_Collected data entries_.
※

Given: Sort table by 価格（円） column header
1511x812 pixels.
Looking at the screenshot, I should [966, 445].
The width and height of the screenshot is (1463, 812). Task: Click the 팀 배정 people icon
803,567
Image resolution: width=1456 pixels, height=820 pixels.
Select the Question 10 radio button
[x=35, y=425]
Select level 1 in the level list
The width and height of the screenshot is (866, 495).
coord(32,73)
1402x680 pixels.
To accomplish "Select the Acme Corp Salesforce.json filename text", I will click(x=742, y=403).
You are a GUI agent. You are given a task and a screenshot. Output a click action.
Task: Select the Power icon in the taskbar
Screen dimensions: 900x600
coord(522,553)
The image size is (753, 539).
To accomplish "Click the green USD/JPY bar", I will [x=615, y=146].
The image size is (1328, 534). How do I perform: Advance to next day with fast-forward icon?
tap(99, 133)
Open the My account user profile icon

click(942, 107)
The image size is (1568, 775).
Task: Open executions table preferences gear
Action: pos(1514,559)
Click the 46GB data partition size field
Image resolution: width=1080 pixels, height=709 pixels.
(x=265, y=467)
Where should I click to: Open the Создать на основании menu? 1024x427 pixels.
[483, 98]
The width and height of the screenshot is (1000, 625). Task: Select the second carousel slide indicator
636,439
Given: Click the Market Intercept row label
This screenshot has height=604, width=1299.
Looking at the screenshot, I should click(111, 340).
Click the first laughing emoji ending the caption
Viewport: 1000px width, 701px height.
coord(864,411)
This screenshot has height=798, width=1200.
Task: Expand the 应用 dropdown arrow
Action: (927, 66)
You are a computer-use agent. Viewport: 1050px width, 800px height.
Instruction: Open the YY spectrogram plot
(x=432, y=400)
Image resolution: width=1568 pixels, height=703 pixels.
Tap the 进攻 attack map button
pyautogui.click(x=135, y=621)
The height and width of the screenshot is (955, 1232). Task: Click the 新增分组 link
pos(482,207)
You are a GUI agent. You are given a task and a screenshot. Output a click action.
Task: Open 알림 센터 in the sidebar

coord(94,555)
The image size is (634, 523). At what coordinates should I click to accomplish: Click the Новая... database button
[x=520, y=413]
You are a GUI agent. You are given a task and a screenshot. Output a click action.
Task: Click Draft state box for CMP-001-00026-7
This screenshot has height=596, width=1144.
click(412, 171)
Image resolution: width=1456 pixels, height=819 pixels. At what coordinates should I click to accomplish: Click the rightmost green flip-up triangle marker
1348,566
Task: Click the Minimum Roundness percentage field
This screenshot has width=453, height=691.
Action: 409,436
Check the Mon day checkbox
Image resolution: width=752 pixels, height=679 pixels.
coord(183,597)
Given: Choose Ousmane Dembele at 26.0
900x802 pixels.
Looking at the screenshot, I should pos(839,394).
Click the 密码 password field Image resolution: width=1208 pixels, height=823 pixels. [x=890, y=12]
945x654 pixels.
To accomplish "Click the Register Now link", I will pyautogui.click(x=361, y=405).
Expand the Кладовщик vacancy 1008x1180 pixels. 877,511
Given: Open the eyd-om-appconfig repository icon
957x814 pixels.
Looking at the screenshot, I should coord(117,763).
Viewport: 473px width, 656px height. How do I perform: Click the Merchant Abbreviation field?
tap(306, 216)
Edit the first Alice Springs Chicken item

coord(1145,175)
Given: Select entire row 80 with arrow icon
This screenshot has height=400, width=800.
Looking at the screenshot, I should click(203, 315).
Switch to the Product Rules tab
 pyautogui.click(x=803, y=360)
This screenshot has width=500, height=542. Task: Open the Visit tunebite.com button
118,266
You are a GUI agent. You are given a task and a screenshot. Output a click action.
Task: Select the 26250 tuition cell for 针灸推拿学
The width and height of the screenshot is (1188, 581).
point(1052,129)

※

_Task_.
Print out the data exactly once more.

_Result of the exercise_.
Given: Sort table by 価格（円） column header
1511x812 pixels.
Looking at the screenshot, I should [966, 445].
The width and height of the screenshot is (1463, 812). Task: Click the 팀 배정 people icon
803,567
Image resolution: width=1456 pixels, height=820 pixels.
Select the Question 10 radio button
[x=35, y=425]
Select level 1 in the level list
The width and height of the screenshot is (866, 495).
coord(32,73)
1402x680 pixels.
To accomplish "Select the Acme Corp Salesforce.json filename text", I will click(x=742, y=403).
You are a GUI agent. You are given a task and a screenshot. Output a click action.
Task: Select the Power icon in the taskbar
Screen dimensions: 900x600
coord(522,553)
The image size is (753, 539).
To accomplish "Click the green USD/JPY bar", I will [x=615, y=146].
The image size is (1328, 534). How do I perform: Advance to next day with fast-forward icon?
tap(99, 133)
Open the My account user profile icon

click(942, 107)
The image size is (1568, 775).
Task: Open executions table preferences gear
Action: pos(1514,559)
Click the 46GB data partition size field
Image resolution: width=1080 pixels, height=709 pixels.
(x=265, y=467)
Where should I click to: Open the Создать на основании menu? 1024x427 pixels.
[483, 98]
The width and height of the screenshot is (1000, 625). Task: Select the second carousel slide indicator
636,439
Given: Click the Market Intercept row label
This screenshot has height=604, width=1299.
Looking at the screenshot, I should click(111, 340).
Click the first laughing emoji ending the caption
Viewport: 1000px width, 701px height.
coord(864,411)
This screenshot has height=798, width=1200.
Task: Expand the 应用 dropdown arrow
Action: (927, 66)
You are a computer-use agent. Viewport: 1050px width, 800px height.
Instruction: Open the YY spectrogram plot
(x=432, y=400)
Image resolution: width=1568 pixels, height=703 pixels.
Tap the 进攻 attack map button
pyautogui.click(x=135, y=621)
The height and width of the screenshot is (955, 1232). Task: Click the 新增分组 link
pos(482,207)
You are a GUI agent. You are given a task and a screenshot. Output a click action.
Task: Open 알림 센터 in the sidebar

coord(94,555)
The image size is (634, 523). At what coordinates should I click to accomplish: Click the Новая... database button
[x=520, y=413]
You are a GUI agent. You are given a task and a screenshot. Output a click action.
Task: Click Draft state box for CMP-001-00026-7
This screenshot has height=596, width=1144.
click(412, 171)
Image resolution: width=1456 pixels, height=819 pixels. At what coordinates should I click to accomplish: Click the rightmost green flip-up triangle marker
1348,566
Task: Click the Minimum Roundness percentage field
This screenshot has width=453, height=691.
Action: 409,436
Check the Mon day checkbox
Image resolution: width=752 pixels, height=679 pixels.
coord(183,597)
Given: Choose Ousmane Dembele at 26.0
900x802 pixels.
Looking at the screenshot, I should pos(839,394).
Click the 密码 password field Image resolution: width=1208 pixels, height=823 pixels. [x=890, y=12]
945x654 pixels.
To accomplish "Click the Register Now link", I will pyautogui.click(x=361, y=405).
Expand the Кладовщик vacancy 1008x1180 pixels. 877,511
Given: Open the eyd-om-appconfig repository icon
957x814 pixels.
Looking at the screenshot, I should coord(117,763).
Viewport: 473px width, 656px height. How do I perform: Click the Merchant Abbreviation field?
tap(306, 216)
Edit the first Alice Springs Chicken item

coord(1145,175)
Given: Select entire row 80 with arrow icon
This screenshot has height=400, width=800.
Looking at the screenshot, I should click(203, 315).
Switch to the Product Rules tab
 pyautogui.click(x=803, y=360)
This screenshot has width=500, height=542. Task: Open the Visit tunebite.com button
118,266
You are a GUI agent. You are given a task and a screenshot. Output a click action.
Task: Select the 26250 tuition cell for 针灸推拿学
The width and height of the screenshot is (1188, 581).
point(1052,129)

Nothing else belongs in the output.